Arbeitsauftrag
Führen Sie den Text über den Streit um das Minsker Abkommen im Anschluss an seinen letzten Satz fort.

━━ Vorgegebener Text

Diese harte Warnung - ja fast Drohung - eines hohen Kreml-Beamten hat damit zu tun, dass Kiew in den letzten Tagen und Monaten die militärische Konfrontation verschärft und öffentlich erklärt hat, dass das 2015 ausgehandelte Minsker Abkommen zur Lösung der Krise im Donbass für die Ukraine keinerlei Nutzen hat.

Das Minsker Abkommen sieht vor, zunächst Wahlen unter internationaler Aufsicht in den Volksrepubliken abzuhalten und dann die Kontrolle der Grenze zwischen den Volksrepubliken und Russland ukrainischen Grenzorganen zu übergeben. Kiew dagegen fordert immer stärker erst die Kontrolle über Grenze zu Russland und dann würde es Wahlen in Lugansk und Donezk geben.

━━━━
━━ Einträge

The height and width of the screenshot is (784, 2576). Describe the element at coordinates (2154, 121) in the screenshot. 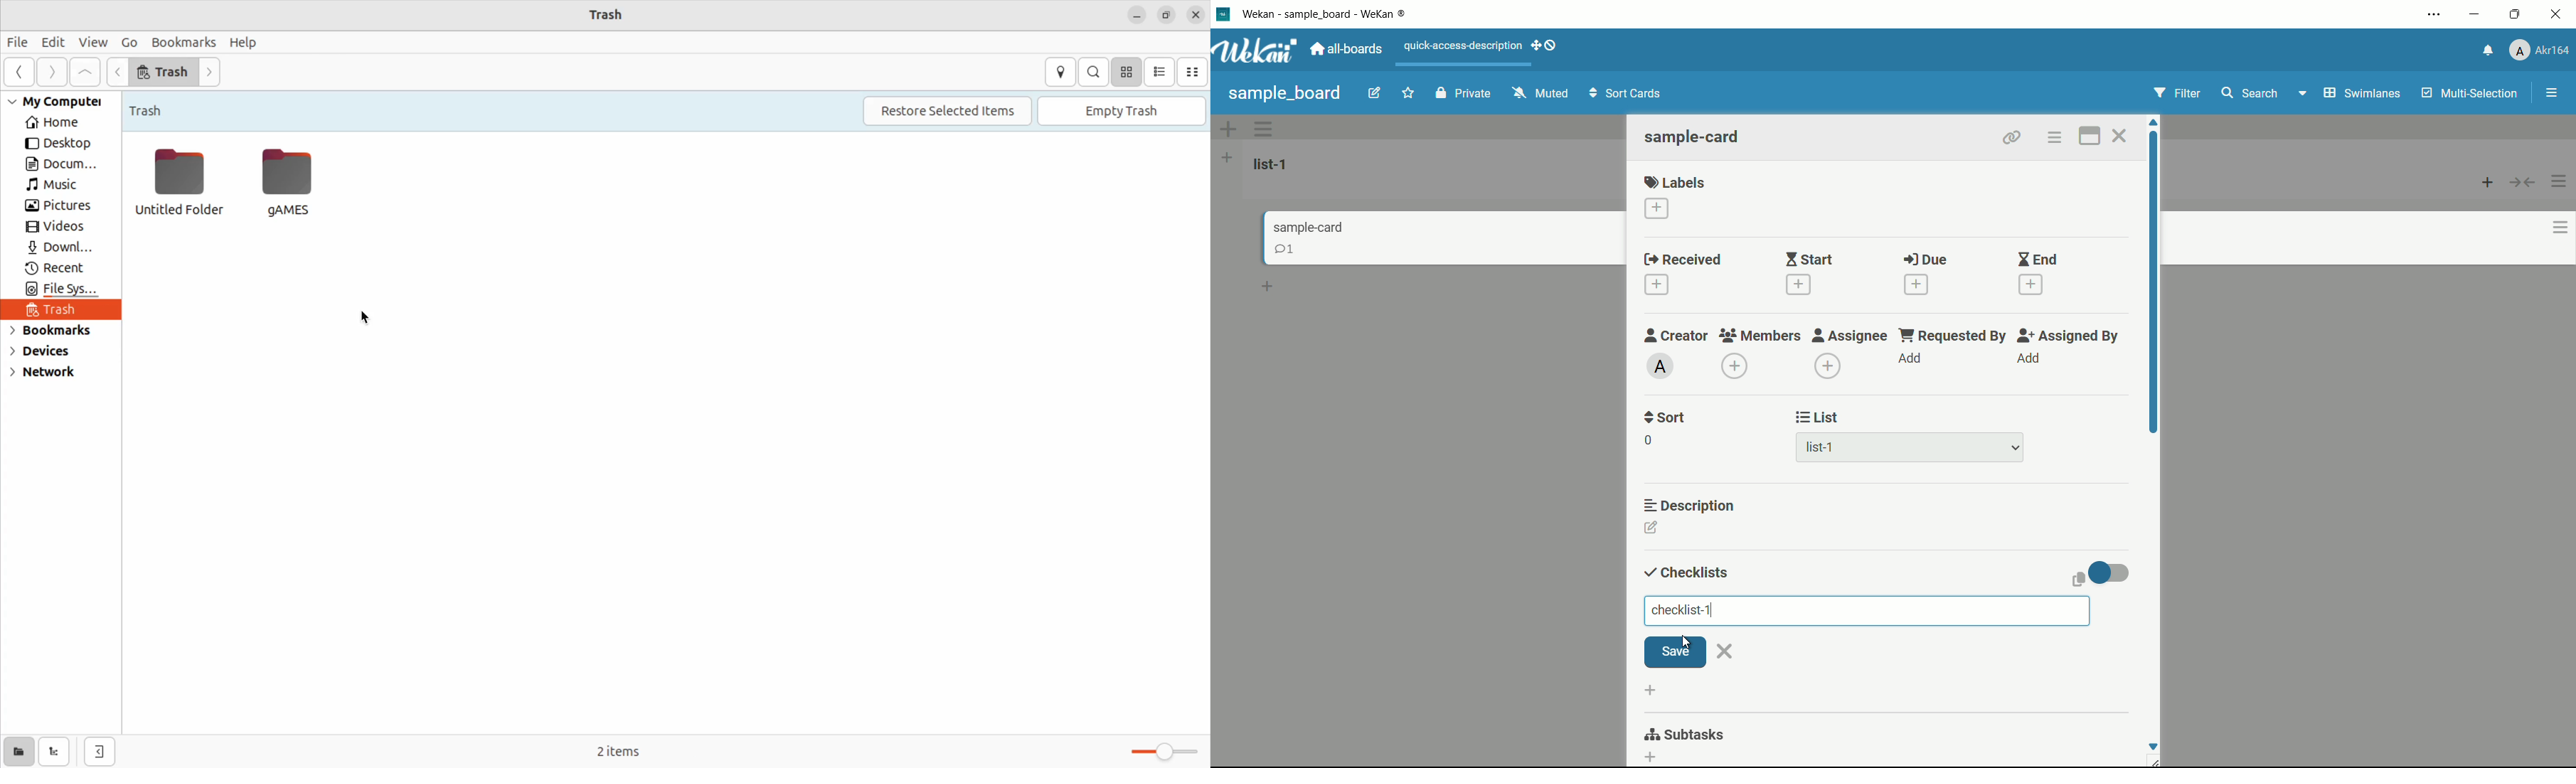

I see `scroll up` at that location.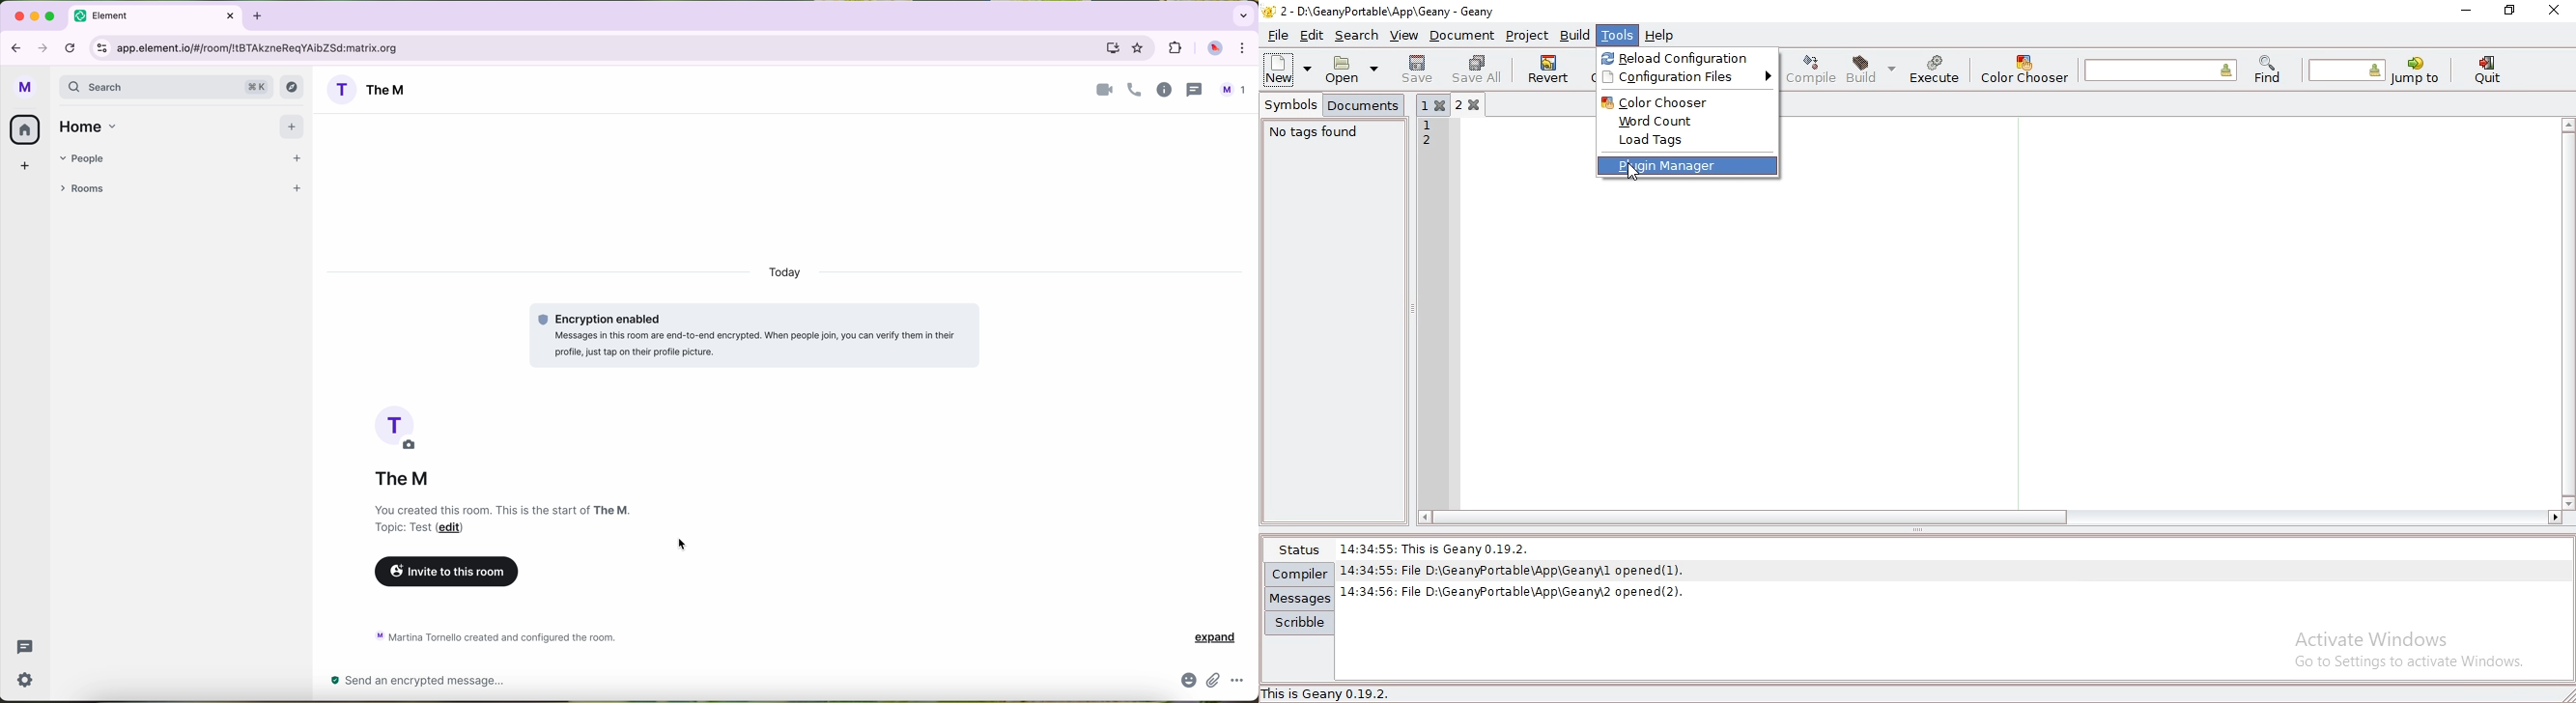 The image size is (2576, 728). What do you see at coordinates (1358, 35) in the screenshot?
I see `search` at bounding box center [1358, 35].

━━━━
━━ Einträge

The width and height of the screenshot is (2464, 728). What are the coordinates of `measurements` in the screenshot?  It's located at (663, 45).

━━━━

Schriftliche Antwort
Die Volksrepubliken und Russland wollen dieses Verfahren nicht akzeptieren, weil sie nach der Übernahme der Kontrolle über die Grenze durch ukrainische Organe Racheaktionen ukrainischer Militärs und nationalistischer Bataillone gegen Vertreter der Volksrepubliken und ihrer Machtorgane fürchten.

Sogar Minsk als Ort, wo seit 2015 über die Umsetzung des Minsker Abkommens verhandelt wird, will Kiew nicht mehr akzeptieren, da es dort "starken russischen Einfluss" gibt. Stattdessen schlägt Kiew Polen als Land vor, wo man verhandeln könne.

Diplomatie am Ende

Russland sei bei einem ukrainischen Großangriff gezwungen, seine Bürger zu schützen, erklärte Dmitri Kosak.

Von 3,6 Millionen Einwohnern der Volksrepubliken Donezk und Lugansk (DNR und LNR) haben bereits 600.000 einen russischen Pass. Wladimir Putin hatte im April 2019 - kurz nach der Wahl von Selenski zum Präsidenten - eine vereinfachte Ausgabe russischer Pässe für die Bürger der Volksrepubliken angeordnet.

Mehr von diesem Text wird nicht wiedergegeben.